The pair was wed in January of 1958. On the day of their wedding, Shabazz would also obtain her nursing degree. The couple would go on the have six children and enjoyed a balanced marriage where Shabazz was seen as an equal by her husband. After much debate and new eye-opening experiences, Malcolm X and his wife left the Nation of Islam in 1964 and became Sunni Muslims.
Tragedy struck in February 1965 after gunmen from the Nation of Islam assassinated Malcolm X in Manhattan’s Audubon Ballroom where he was giving a speech. Betty Shabazz witnessed the slaying of her husband alongside her children, and it had weighed on her heavily according to past interviews and reports. She would eventually make a pilgrimage to the Holy City of Mecca in Saudi Arabia, returning to America with renewed purpose.
Shabazz had a tough time raising her children on her own, but assistance in the form of royalties from the sales of her husband’s autobiography co-written by Alex Haley helped. Actress Ruby Dee and the then-wife of actor Sidney Poitier raised funds for Shabazz to assist her in purchasing a home in Mount Vernon. Driven by a will to be an educator, Shabazz would complete her undergraduate studies in one year, and then went on to earn a doctorate from the University of Massachusetts at Amherst. She would then go on to teach at Medgar Evans College, eventually becoming a leading administrator and director for the college in 1984 until the time of her passing.

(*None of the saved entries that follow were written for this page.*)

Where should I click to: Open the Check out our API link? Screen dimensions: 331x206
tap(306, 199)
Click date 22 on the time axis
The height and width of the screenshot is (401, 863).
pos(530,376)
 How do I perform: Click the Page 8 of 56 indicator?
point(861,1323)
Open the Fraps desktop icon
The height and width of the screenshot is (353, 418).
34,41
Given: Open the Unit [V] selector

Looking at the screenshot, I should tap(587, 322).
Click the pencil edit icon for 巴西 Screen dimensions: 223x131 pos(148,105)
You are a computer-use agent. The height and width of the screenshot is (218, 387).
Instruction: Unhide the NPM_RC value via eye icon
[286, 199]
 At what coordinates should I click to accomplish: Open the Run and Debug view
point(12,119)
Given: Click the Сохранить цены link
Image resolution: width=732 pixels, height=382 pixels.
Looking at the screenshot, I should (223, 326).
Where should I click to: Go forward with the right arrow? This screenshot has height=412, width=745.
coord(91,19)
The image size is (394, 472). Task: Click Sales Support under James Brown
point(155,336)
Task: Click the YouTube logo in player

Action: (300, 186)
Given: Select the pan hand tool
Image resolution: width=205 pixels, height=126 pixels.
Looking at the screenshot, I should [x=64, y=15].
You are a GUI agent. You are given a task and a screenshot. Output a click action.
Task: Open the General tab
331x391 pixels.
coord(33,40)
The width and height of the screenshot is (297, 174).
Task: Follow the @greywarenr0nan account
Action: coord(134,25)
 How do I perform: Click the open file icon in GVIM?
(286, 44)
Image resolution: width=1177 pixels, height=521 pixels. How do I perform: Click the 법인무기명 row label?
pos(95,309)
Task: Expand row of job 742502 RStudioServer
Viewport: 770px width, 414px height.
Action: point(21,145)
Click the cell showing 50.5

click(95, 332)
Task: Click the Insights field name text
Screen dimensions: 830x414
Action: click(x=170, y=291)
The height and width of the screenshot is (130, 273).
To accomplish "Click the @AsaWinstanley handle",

Shabazz would unfortunately die at the hands of her grandson, Malcolm, then just 10 years of age. He was sent to live with her while his mother, Qubliah, dealt with legal issues regarding Louis Farrakhan, who the family felt was responsible in the death of her husband. Malcolm set a fire in Shabazz’s home, where she suffered severe burns. After three weeks of treatment, she would eventually succumb to her injuries on June 23, 1997.
Shabazz would be honored in several ways after her untimely death, with the Community Healthcare Network renaming one of its nursing centers after her. In Chicago, a charter school bears her name and this year, New York officials renamed the corner of West 165th Street near the Audubon Ballroom Betty Shabazz Way.
Betty Shabazz’s devotion to her children and also her husband’s vision lands her atop a long list of Black women who have achieved much in the face of adversity. Her tenacity and will to continue on where others might have withered proves that she was worthy of the accolades that still accompany her name.
Rest In Power and Happy Birthday, Dr. Betty Shabazz.